**Directions**
Reproduce every record below, character by character.

**Dataset entries**

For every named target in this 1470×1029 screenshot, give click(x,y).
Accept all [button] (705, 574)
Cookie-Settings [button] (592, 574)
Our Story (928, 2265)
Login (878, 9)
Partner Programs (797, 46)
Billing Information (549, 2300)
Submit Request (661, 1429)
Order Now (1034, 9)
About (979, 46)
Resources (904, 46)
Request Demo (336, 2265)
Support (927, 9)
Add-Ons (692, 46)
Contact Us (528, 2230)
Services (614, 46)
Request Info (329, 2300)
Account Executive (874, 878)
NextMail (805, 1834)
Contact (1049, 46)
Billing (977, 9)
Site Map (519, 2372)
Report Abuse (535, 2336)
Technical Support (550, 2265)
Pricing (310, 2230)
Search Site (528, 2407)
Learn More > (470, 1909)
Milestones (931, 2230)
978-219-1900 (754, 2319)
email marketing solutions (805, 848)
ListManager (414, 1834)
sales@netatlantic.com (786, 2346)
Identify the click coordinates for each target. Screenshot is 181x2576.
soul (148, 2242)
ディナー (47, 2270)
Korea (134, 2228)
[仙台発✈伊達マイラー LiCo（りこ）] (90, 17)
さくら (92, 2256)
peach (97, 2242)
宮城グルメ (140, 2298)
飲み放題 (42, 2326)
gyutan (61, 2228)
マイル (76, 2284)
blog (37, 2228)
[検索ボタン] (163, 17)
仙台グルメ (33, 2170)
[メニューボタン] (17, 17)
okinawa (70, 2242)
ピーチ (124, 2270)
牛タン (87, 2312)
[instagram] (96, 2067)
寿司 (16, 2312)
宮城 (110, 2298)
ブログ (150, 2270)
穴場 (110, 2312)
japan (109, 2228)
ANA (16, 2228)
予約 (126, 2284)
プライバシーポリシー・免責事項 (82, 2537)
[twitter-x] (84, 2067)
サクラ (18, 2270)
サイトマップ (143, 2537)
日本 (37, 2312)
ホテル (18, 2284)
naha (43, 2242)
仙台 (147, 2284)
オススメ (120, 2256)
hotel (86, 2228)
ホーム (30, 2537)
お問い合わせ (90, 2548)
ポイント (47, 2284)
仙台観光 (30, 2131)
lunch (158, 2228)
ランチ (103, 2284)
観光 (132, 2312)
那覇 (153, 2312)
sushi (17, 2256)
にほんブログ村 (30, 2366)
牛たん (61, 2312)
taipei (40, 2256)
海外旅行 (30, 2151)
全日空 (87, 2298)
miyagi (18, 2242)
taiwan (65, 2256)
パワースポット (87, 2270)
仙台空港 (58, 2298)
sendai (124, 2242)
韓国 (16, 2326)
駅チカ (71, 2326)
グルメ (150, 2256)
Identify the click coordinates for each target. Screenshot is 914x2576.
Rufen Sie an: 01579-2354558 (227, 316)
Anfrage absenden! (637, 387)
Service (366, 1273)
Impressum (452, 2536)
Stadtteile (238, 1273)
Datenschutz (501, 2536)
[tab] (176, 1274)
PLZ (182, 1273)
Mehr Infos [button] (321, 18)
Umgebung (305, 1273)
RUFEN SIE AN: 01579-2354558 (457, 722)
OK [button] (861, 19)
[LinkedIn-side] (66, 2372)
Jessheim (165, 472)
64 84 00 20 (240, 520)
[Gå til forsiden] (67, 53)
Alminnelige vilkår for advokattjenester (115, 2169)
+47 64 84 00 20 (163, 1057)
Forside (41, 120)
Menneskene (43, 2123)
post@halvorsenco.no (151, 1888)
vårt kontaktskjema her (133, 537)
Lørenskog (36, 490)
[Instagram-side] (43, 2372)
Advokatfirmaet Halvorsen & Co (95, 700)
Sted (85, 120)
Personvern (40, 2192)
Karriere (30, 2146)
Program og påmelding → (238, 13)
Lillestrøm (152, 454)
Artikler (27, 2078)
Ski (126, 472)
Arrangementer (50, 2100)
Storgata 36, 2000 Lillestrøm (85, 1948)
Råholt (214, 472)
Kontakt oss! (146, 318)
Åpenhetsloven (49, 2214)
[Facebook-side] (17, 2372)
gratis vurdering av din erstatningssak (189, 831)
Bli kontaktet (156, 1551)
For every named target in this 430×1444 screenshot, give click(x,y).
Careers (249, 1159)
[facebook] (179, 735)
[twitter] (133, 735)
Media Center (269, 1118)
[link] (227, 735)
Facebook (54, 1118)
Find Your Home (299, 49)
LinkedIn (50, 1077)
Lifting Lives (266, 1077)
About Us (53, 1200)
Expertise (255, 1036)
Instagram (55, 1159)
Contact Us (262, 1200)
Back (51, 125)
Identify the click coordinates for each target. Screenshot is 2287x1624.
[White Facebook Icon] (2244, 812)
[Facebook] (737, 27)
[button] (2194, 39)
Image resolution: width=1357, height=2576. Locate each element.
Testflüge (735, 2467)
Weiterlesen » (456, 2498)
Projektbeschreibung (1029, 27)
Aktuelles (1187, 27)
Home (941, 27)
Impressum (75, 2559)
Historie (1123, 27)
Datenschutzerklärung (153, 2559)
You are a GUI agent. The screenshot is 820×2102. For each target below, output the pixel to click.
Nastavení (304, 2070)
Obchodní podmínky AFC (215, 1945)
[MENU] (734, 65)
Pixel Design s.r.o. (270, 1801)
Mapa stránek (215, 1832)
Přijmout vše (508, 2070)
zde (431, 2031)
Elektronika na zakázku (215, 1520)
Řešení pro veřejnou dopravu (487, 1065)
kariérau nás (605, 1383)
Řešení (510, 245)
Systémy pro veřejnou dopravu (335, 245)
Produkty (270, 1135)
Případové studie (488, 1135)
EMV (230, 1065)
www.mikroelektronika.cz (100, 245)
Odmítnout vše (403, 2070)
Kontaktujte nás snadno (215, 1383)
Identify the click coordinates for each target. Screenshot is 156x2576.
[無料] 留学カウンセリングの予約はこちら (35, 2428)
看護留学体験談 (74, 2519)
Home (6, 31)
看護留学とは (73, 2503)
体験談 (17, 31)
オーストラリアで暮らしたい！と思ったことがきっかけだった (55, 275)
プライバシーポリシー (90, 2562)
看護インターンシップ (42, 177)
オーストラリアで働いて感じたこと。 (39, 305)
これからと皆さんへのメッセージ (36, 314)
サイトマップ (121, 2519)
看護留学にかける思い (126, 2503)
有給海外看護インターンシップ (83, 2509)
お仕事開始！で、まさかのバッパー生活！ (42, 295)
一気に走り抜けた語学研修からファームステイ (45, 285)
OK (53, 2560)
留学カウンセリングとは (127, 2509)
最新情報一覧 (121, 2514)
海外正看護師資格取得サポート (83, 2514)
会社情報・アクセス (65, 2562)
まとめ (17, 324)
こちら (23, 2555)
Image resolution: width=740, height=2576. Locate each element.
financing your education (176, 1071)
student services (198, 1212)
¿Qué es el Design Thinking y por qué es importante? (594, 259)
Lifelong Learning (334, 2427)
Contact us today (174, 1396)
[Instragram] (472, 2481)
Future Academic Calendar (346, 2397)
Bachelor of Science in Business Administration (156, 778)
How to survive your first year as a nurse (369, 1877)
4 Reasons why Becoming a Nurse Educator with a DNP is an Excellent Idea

**Response for this exercise**
For every named target in this 1470×1029 screenshot, give click(x,y).
Accept all [button] (705, 574)
Cookie-Settings [button] (592, 574)
Our Story (928, 2265)
Login (878, 9)
Partner Programs (797, 46)
Billing Information (549, 2300)
Submit Request (661, 1429)
Order Now (1034, 9)
About (979, 46)
Resources (904, 46)
Request Demo (336, 2265)
Support (927, 9)
Add-Ons (692, 46)
Contact Us (528, 2230)
Services (614, 46)
Request Info (329, 2300)
Account Executive (874, 878)
NextMail (805, 1834)
Contact (1049, 46)
Billing (977, 9)
Site Map (519, 2372)
Report Abuse (535, 2336)
Technical Support (550, 2265)
Pricing (310, 2230)
Search Site (528, 2407)
Learn More > (470, 1909)
Milestones (931, 2230)
978-219-1900 (754, 2319)
email marketing solutions (805, 848)
ListManager (414, 1834)
sales@netatlantic.com (786, 2346)
Identify the click coordinates for each target. Screenshot is 181x2576.
soul (148, 2242)
ディナー (47, 2270)
Korea (134, 2228)
[仙台発✈伊達マイラー LiCo（りこ）] (90, 17)
さくら (92, 2256)
peach (97, 2242)
宮城グルメ (140, 2298)
飲み放題 (42, 2326)
gyutan (61, 2228)
マイル (76, 2284)
blog (37, 2228)
[検索ボタン] (163, 17)
仙台グルメ (33, 2170)
[メニューボタン] (17, 17)
okinawa (70, 2242)
ピーチ (124, 2270)
牛タン (87, 2312)
[instagram] (96, 2067)
寿司 (16, 2312)
宮城 (110, 2298)
ブログ (150, 2270)
穴場 (110, 2312)
japan (109, 2228)
ANA (16, 2228)
予約 (126, 2284)
プライバシーポリシー・免責事項 (82, 2537)
[twitter-x] (84, 2067)
サクラ (18, 2270)
サイトマップ (143, 2537)
日本 (37, 2312)
ホテル (18, 2284)
naha (43, 2242)
仙台 (147, 2284)
オススメ (120, 2256)
hotel (86, 2228)
ホーム (30, 2537)
お問い合わせ (90, 2548)
ポイント (47, 2284)
仙台観光 (30, 2131)
lunch (158, 2228)
ランチ (103, 2284)
観光 (132, 2312)
那覇 (153, 2312)
sushi (17, 2256)
にほんブログ村 (30, 2366)
牛たん (61, 2312)
taipei (40, 2256)
海外旅行 (30, 2151)
全日空 (87, 2298)
miyagi (18, 2242)
taiwan (65, 2256)
パワースポット (87, 2270)
仙台空港 (58, 2298)
sendai (124, 2242)
韓国 (16, 2326)
駅チカ (71, 2326)
グルメ (150, 2256)
Identify the click coordinates for each target. Screenshot is 914x2576.
Rufen Sie an: 01579-2354558 (227, 316)
Anfrage absenden! (637, 387)
Service (366, 1273)
Impressum (452, 2536)
Stadtteile (238, 1273)
Datenschutz (501, 2536)
[tab] (176, 1274)
PLZ (182, 1273)
Mehr Infos [button] (321, 18)
Umgebung (305, 1273)
RUFEN SIE AN: 01579-2354558 (457, 722)
OK [button] (861, 19)
[LinkedIn-side] (66, 2372)
Jessheim (165, 472)
64 84 00 20 (240, 520)
[Gå til forsiden] (67, 53)
Alminnelige vilkår for advokattjenester (115, 2169)
+47 64 84 00 20 (163, 1057)
Forside (41, 120)
Menneskene (43, 2123)
post@halvorsenco.no (151, 1888)
vårt kontaktskjema her (133, 537)
Lørenskog (36, 490)
[Instagram-side] (43, 2372)
Advokatfirmaet Halvorsen & Co (95, 700)
Sted (85, 120)
Personvern (40, 2192)
Karriere (30, 2146)
Program og påmelding → (238, 13)
Lillestrøm (152, 454)
Artikler (27, 2078)
Ski (126, 472)
Arrangementer (50, 2100)
Storgata 36, 2000 Lillestrøm (85, 1948)
Råholt (214, 472)
Kontakt oss! (146, 318)
Åpenhetsloven (49, 2214)
[Facebook-side] (17, 2372)
gratis vurdering av din erstatningssak (189, 831)
Bli kontaktet (156, 1551)
For every named target in this 430×1444 screenshot, give click(x,y).
Careers (249, 1159)
[facebook] (179, 735)
[twitter] (133, 735)
Media Center (269, 1118)
[link] (227, 735)
Facebook (54, 1118)
Find Your Home (299, 49)
LinkedIn (50, 1077)
Lifting Lives (266, 1077)
About Us (53, 1200)
Expertise (255, 1036)
Instagram (55, 1159)
Contact Us (262, 1200)
Back (51, 125)
Identify the click coordinates for each target. Screenshot is 2287x1624.
[White Facebook Icon] (2244, 812)
[Facebook] (737, 27)
[button] (2194, 39)
Image resolution: width=1357, height=2576. Locate each element.
Testflüge (735, 2467)
Weiterlesen » (456, 2498)
Projektbeschreibung (1029, 27)
Aktuelles (1187, 27)
Home (941, 27)
Impressum (75, 2559)
Historie (1123, 27)
Datenschutzerklärung (153, 2559)
You are a GUI agent. The screenshot is 820×2102. For each target below, output the pixel to click.
Nastavení (304, 2070)
Obchodní podmínky AFC (215, 1945)
[MENU] (734, 65)
Pixel Design s.r.o. (270, 1801)
Mapa stránek (215, 1832)
Přijmout vše (508, 2070)
zde (431, 2031)
Elektronika na zakázku (215, 1520)
Řešení pro veřejnou dopravu (487, 1065)
kariérau nás (605, 1383)
Řešení (510, 245)
Systémy pro veřejnou dopravu (335, 245)
Produkty (270, 1135)
Případové studie (488, 1135)
EMV (230, 1065)
www.mikroelektronika.cz (100, 245)
Odmítnout vše (403, 2070)
Kontaktujte nás snadno (215, 1383)
Identify the click coordinates for each target. Screenshot is 156x2576.
[無料] 留学カウンセリングの予約はこちら (35, 2428)
看護留学体験談 (74, 2519)
Home (6, 31)
看護留学とは (73, 2503)
体験談 (17, 31)
オーストラリアで暮らしたい！と思ったことがきっかけだった (55, 275)
プライバシーポリシー (90, 2562)
看護インターンシップ (42, 177)
オーストラリアで働いて感じたこと。 (39, 305)
これからと皆さんへのメッセージ (36, 314)
サイトマップ (121, 2519)
看護留学にかける思い (126, 2503)
有給海外看護インターンシップ (83, 2509)
お仕事開始！で、まさかのバッパー生活！ (42, 295)
一気に走り抜けた語学研修からファームステイ (45, 285)
OK (53, 2560)
留学カウンセリングとは (127, 2509)
最新情報一覧 (121, 2514)
海外正看護師資格取得サポート (83, 2514)
会社情報・アクセス (65, 2562)
まとめ (17, 324)
こちら (23, 2555)
Image resolution: width=740, height=2576. Locate each element.
financing your education (176, 1071)
student services (198, 1212)
¿Qué es el Design Thinking y por qué es importante? (594, 259)
Lifelong Learning (334, 2427)
Contact us today (174, 1396)
[Instragram] (472, 2481)
Future Academic Calendar (346, 2397)
Bachelor of Science in Business Administration (156, 778)
How to survive your first year as a nurse (369, 1877)
4 Reasons why Becoming a Nurse Educator with a DNP is an Excellent Idea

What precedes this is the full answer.